Leeming narrates Baldwin’s life with engaging fluidity. At times too much the amateur psychologist, Leeming absolutely and painfully bogs down when he provides a few pages of summary / autobiographical analysis of many of Baldwin’s publications. Though short (thankfully), these sections are incredibly hard to read as Leeming rapidly summarizes the novel or play or essay collection interweaving, with an irritating sense of certainty, the parallels in Baldwin’s life and mind. Granted, Baldwin was apparently not shy about discussing these things, but these pseudo-academic digressions seem to serve little purpose. I started to grimace when I knew yet another one was coming. Okay, enough. They were frustrating.

How much autobiography is in Baldwin’s work? Leeming certainly makes the case for a few common threads (father-son, the boxes we are all put in and put ourselves in, etc.) and even does a decent job of acknowledging how Baldwin’s thinking changed and became more refined.

I was sorry to read of how he struggled so much – for personal contentment, for money, for a successful relationship, for more theatre and film work. Did the struggle make the man, the writer? Perhaps there is something to the cliche of the necessity of suffering for art.

Mostly, though, I want to return to Baldwin’s work, particularly his fiction, with new eyes and if not a better understanding than at least a deeper one. He put his life onto his pages and while some results have seemed messy or elusive to me, others (“Sonny’s Blues” might be the best short story I’ve ever read) have, like his essays, changed me. I need to give him more attention.

Citi (Washington)

It’s as hard to describe this existentialist urban apocalyptic examination of male privilege as it is to describe its poetic / dramatic / novelistic form. Both the form and content pop off the page, as Washington the poet keeps the language off balance and the plot (if it’s not insulting to call it that) moving along.

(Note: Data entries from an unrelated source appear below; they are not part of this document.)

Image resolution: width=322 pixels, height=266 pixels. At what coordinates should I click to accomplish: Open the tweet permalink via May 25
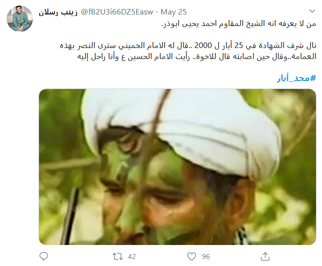[x=174, y=12]
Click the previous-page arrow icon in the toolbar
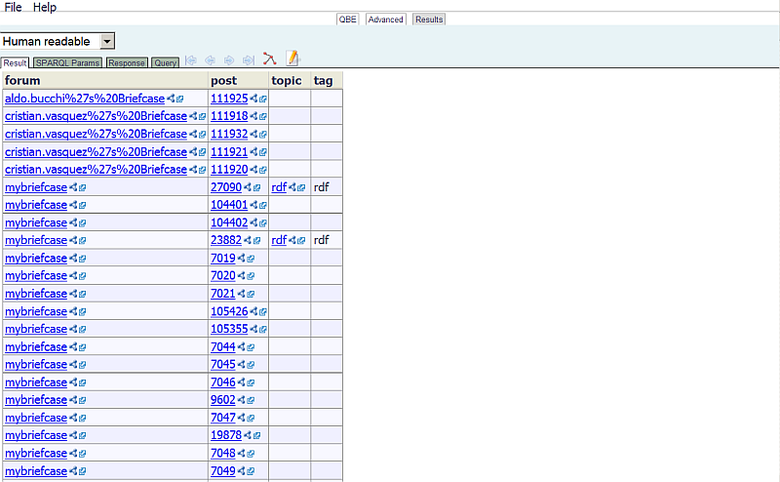The image size is (780, 482). coord(210,60)
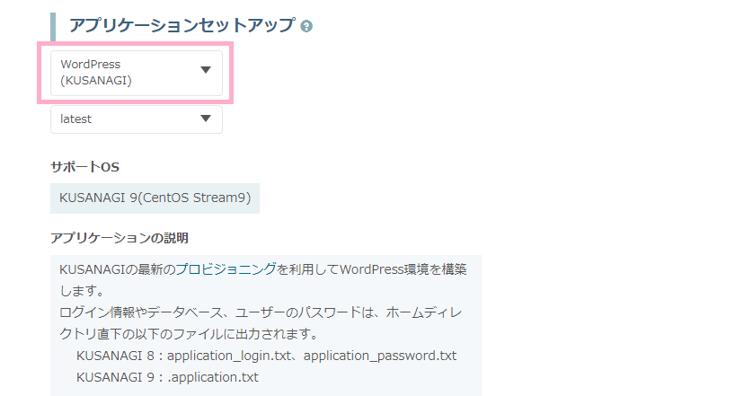Click the (KUSANAGI) text inside the dropdown
Screen dimensions: 744x396
96,81
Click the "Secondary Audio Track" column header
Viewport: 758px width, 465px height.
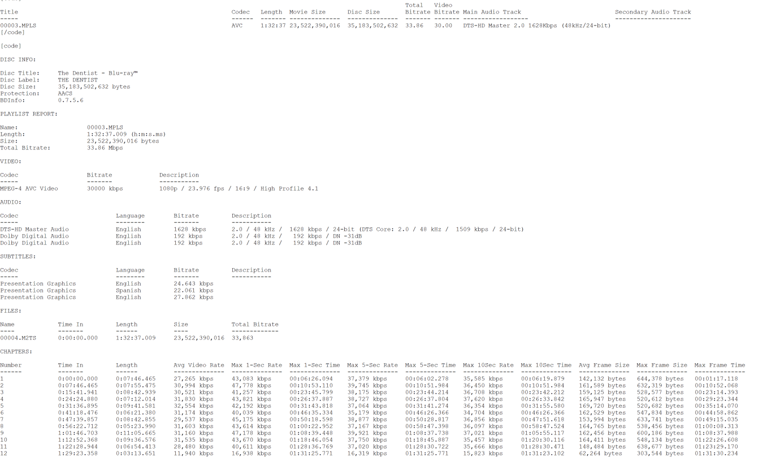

I’ve heard about RA Washington ever since I moved to the area, but this was my first real experience with is writing. And it won’t be my last. My next encounter will probably be this book, again. It makes a book like Denis Johnson’s Jesus’ Son look absolutely tame.

http://guidetokulchurcleveland.com/

http://www.clevescene.com/cleveland/the-so-much-more-than-a-book-guy-ra-washington/Content?oid=4337285

http://redgiantbooks.com/

We Are Not Ourselves (Thomas)

And that’s it, isn’t it? We are not ourselves. We always want to be someone, something, somewhere else. In Eileen’s case, it’s about real estate, a kind of Dreiser-lite version of trying to move up and out (of the city) in a way that forms the quietest echo of the Revolutionary Road era.

But Eileen forgets the old notion that if you want to make G-d laugh, then make a plan. Something happens on her way to that place (sorry, Mr. Joel), and she and her son (perhaps Thomas himself) have to deal with it. Along the way, we see the difference between perception and reality over and over again in the form of real estate – a house, for example, that is only renovated in areas guests are likely to see.

I’m being glib; I know that. So much of this book felt so very obvious – at least until that plot twist happened that I don’t want to spoil. The notion of real estate took on some subtler shades – the body as real estate, the mind as a kind of property. So, the book is pretty slow going until then. Then it becomes interesting though rarely compelling. And it certainly could have been shorter.

I’ll be curious to see what Thomas does next. But it might take some time and persuasion before I read it.